In the records, find each line where "game" occurs, and copy it.
========================================================================
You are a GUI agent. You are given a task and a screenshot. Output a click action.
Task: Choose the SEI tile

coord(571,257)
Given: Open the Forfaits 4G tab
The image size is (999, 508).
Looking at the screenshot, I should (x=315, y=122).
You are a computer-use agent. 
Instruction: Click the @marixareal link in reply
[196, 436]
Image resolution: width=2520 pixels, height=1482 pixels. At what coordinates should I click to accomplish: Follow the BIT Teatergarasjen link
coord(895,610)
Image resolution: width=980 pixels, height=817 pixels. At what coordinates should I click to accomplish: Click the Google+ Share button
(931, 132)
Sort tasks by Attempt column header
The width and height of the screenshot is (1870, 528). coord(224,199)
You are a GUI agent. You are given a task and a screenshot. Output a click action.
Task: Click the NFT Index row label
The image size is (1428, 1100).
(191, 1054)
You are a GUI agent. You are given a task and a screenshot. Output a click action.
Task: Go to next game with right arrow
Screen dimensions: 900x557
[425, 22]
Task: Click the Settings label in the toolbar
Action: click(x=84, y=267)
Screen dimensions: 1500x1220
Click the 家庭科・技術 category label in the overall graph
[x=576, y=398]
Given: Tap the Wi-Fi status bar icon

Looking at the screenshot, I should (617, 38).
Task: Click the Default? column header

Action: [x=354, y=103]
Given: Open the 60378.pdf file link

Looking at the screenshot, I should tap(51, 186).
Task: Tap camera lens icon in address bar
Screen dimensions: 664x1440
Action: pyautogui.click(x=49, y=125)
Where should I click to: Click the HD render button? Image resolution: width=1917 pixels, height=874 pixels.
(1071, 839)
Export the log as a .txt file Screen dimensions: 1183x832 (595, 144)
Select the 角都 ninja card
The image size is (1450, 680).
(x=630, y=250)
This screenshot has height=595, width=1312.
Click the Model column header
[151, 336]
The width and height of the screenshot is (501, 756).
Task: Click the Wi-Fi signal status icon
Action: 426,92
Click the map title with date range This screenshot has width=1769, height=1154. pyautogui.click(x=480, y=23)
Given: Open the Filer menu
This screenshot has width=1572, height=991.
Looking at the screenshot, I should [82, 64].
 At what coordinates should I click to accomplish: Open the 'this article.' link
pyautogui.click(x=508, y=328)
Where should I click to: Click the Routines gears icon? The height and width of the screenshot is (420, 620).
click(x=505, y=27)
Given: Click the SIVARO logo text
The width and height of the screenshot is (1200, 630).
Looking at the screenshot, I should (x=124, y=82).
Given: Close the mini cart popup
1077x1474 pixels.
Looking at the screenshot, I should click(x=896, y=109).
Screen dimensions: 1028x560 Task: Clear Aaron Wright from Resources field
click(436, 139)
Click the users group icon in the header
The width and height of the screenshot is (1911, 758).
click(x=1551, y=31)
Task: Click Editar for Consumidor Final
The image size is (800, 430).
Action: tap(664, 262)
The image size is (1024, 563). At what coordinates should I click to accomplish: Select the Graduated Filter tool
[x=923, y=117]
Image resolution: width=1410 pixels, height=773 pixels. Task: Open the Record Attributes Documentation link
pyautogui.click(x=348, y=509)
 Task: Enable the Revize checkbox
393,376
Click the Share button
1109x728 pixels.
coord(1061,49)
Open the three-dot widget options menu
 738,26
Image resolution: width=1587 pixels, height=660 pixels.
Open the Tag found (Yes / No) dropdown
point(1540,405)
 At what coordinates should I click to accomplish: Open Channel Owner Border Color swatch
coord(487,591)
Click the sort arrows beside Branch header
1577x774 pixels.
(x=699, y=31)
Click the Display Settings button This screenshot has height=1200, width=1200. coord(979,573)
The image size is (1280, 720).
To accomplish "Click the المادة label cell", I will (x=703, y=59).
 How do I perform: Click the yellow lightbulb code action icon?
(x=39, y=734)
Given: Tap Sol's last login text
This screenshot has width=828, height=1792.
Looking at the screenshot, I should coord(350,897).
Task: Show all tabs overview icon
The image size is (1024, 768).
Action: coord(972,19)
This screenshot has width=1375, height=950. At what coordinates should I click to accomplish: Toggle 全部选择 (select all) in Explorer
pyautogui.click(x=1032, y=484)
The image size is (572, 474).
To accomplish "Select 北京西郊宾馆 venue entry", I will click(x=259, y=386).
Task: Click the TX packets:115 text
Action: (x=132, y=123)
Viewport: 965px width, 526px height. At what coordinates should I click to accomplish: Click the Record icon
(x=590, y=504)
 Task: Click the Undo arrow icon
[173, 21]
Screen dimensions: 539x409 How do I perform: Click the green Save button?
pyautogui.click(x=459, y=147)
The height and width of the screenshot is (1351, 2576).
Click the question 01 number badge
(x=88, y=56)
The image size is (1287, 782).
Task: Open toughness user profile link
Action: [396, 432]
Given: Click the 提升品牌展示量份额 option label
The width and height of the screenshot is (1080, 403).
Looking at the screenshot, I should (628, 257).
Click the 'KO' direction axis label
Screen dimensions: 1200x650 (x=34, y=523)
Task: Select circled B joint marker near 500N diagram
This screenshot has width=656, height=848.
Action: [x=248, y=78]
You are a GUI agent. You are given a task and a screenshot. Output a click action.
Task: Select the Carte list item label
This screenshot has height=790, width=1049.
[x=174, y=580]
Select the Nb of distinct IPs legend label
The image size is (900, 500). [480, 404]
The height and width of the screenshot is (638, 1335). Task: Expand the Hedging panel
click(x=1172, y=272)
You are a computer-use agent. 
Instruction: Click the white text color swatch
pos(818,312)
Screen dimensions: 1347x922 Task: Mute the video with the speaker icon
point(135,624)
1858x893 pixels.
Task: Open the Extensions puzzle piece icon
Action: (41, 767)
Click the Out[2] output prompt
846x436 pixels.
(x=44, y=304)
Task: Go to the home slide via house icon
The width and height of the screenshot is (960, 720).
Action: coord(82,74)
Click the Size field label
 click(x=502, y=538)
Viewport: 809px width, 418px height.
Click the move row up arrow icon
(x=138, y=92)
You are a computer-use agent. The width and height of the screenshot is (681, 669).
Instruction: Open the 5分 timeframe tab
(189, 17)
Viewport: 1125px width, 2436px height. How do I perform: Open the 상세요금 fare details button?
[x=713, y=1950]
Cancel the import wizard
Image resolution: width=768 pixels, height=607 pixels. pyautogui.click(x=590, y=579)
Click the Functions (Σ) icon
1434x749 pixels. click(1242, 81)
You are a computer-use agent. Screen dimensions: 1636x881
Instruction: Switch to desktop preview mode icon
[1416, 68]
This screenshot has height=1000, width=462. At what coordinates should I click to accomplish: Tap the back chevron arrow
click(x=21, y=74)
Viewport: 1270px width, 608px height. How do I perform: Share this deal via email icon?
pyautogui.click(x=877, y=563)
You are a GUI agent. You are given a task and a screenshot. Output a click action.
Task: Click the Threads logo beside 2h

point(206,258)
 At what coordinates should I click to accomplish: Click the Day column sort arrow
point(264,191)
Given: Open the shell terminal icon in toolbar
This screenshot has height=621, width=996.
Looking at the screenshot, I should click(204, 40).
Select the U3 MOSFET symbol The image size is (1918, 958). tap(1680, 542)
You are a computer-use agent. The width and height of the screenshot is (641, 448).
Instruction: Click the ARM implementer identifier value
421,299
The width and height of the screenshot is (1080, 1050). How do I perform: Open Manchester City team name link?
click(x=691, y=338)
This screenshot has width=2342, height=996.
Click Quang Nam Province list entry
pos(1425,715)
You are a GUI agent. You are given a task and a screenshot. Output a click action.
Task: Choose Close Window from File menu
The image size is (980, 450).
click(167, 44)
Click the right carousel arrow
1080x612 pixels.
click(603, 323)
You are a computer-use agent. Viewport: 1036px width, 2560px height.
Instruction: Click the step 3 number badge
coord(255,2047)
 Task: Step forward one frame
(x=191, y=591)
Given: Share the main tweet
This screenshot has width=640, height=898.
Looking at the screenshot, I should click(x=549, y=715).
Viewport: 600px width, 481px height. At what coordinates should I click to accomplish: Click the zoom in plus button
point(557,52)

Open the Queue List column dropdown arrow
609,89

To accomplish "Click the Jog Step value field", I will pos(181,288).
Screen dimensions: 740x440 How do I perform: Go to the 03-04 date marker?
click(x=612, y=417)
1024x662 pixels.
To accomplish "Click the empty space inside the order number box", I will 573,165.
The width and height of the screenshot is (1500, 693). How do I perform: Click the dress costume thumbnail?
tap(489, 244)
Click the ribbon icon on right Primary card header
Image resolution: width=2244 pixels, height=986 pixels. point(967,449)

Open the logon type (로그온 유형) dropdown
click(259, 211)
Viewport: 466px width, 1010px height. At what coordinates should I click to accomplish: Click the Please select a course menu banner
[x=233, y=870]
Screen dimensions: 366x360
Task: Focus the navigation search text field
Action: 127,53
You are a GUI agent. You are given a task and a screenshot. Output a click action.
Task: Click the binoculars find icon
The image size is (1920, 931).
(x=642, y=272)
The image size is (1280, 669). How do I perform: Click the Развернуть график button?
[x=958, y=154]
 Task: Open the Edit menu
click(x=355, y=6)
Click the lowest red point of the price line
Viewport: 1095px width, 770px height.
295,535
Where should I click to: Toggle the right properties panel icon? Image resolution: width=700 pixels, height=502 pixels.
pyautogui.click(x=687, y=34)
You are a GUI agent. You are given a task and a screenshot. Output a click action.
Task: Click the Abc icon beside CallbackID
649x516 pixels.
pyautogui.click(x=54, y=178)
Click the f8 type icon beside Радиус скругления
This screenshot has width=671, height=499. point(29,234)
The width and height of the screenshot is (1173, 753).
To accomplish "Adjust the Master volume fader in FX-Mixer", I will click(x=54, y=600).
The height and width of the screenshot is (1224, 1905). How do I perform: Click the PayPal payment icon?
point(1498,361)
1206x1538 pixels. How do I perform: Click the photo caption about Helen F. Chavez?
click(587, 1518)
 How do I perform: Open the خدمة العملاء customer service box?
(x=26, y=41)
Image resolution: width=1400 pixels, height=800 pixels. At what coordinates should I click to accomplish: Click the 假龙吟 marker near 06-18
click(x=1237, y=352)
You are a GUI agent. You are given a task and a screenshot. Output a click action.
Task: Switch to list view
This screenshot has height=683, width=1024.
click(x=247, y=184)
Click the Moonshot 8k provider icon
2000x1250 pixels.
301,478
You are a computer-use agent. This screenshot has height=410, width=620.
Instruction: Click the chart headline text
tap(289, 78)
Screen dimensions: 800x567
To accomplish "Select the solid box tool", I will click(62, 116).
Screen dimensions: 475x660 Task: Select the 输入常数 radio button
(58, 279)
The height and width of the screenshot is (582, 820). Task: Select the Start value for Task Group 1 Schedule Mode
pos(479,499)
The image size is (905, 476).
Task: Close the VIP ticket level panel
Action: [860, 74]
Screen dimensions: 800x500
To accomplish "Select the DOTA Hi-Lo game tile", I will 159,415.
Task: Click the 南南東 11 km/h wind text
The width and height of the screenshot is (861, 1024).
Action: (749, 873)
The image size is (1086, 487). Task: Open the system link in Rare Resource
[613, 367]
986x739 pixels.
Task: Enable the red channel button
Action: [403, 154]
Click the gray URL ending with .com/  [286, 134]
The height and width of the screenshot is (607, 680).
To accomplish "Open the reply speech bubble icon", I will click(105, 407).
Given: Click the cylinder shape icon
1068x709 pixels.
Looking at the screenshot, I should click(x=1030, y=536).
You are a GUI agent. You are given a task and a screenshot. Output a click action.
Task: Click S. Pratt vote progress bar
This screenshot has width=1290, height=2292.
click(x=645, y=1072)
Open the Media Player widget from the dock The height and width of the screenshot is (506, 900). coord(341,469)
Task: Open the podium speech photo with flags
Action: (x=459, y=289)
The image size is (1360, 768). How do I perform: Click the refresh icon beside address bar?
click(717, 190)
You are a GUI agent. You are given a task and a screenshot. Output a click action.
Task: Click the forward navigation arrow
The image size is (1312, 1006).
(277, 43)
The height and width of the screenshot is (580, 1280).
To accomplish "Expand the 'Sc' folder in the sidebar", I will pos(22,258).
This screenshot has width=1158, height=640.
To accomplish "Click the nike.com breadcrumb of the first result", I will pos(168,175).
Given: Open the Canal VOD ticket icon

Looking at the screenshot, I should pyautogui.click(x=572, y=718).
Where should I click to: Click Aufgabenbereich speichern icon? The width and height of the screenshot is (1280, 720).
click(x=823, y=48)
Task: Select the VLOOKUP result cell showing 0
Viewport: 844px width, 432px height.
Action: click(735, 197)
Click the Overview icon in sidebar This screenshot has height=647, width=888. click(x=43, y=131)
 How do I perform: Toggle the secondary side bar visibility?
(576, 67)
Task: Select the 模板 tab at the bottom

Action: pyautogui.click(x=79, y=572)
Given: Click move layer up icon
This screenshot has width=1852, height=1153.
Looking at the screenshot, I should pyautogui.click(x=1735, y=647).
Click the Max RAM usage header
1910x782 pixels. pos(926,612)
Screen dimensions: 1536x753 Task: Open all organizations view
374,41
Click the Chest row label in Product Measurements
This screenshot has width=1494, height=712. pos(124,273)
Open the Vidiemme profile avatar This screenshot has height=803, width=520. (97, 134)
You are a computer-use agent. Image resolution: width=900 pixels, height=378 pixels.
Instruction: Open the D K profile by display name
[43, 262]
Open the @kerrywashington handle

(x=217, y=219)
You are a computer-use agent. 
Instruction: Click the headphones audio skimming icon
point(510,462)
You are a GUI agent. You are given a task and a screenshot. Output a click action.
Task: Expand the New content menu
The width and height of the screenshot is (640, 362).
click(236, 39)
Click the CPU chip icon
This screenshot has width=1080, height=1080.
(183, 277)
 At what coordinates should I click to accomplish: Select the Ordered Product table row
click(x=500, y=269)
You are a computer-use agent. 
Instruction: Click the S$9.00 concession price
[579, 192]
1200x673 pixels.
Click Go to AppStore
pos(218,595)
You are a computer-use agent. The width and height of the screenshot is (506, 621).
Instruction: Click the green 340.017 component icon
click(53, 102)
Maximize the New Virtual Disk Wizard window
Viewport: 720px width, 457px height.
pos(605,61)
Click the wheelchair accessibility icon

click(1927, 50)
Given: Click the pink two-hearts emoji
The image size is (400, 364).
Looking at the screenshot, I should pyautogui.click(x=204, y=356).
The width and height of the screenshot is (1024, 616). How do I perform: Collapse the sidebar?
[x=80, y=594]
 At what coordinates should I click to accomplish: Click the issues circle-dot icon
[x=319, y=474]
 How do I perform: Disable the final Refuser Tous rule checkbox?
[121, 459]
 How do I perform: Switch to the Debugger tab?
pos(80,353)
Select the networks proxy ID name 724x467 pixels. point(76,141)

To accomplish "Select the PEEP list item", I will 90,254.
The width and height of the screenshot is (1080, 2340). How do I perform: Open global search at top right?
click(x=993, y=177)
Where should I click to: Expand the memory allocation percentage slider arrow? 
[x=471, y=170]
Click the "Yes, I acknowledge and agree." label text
========================================================================
RESPONSE ::
Task: Go to next game with right arrow
To accomplish "Select the DOTA Hi-Lo game tile", I will 159,415.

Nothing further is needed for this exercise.